Pomoryn, who’ll rely on a strong senior group that includes midfielder John Argentino, center back/middie Dough Popper, outside middie Ethan Trokie and defenseman Bo Fishman, said, “it’s really a rebuilding year for me.”
But with strong goalies in senior Daniel Rosenbaum and junior Noah Lubin and a potentially high scorer in sophomore Joao Souza, who got some playing time last year, he’s not completely writing off the possibility of competing for the section crown again, saying, “There is always the possibility.”
Fishman, for one, is a believer.
“Coach Joe always finds a way to win if there’s all talent or no talent,” he said.
The don’t-count-the-Trojans-out belief may be tested this year, but it isn’t as if Blind Brook is devoid of talent.
“I think a mix of talent and confidence gives us a chance,” Popper said, adding winning the section would be tough but not impossible.
“We have a strong, central unit. I don’t think we have any standouts – all-state – but we have very solid players,” Popper added.
Hoping he “experienced what’s in front of him” from two weeks on varsity during the playoffs last year, Pomoryn said he has “really high hopes” for Souza.

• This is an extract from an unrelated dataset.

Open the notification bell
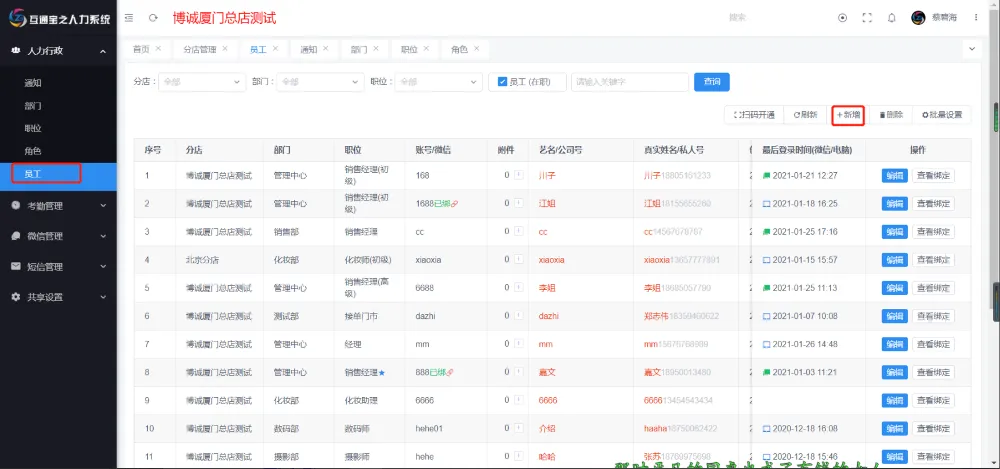Image resolution: width=1000 pixels, height=469 pixels. [891, 18]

“Skill-wise, he’s probably one of our two best players… but it’s not an easy task (to play varsity). It’s fast and physical. He needs to be smart in his playing.”
Pomoryn doesn’t appeared worried about the defense, mentioning junior Andrew Farruggio, Fishman and Popper as being strong. Of Fishman and Popper, he said, “I’m calling them bruisers. They’re going to take care of the back line.”
Fishman figures a lot of the Trojans’ offense will be created from its defense, which he considers to be stronger.
“We’re going to work off the back line,” he said, adding he thinks his squad is rich in young talent.
Argentino said Blind Brook will focus on a “possessive style of play.”
“In the past, it was ‘go, go, go.’ This year, it’s going to be a more intelligent and controlled type of play,” he said.
The prospect of playing with virtually an entire new roster doesn’t seem to faze him.
“I absolutely believe this team has grown accustomed to adapting to huge changes,” said Argentino, who has been on varsity since a post-season call-up as a sophomore.
Argentino thinks that while his squad may lack a big-time scorer, compared to last season it’s more technically gifted and a much more balanced team.
And, of course, there’s the you-just-never-know factor.
“Last year, nobody thought we were going to win and I was able to put the pieces together and it worked. We’re a very industrious team and we work hard,” Pomoryn said.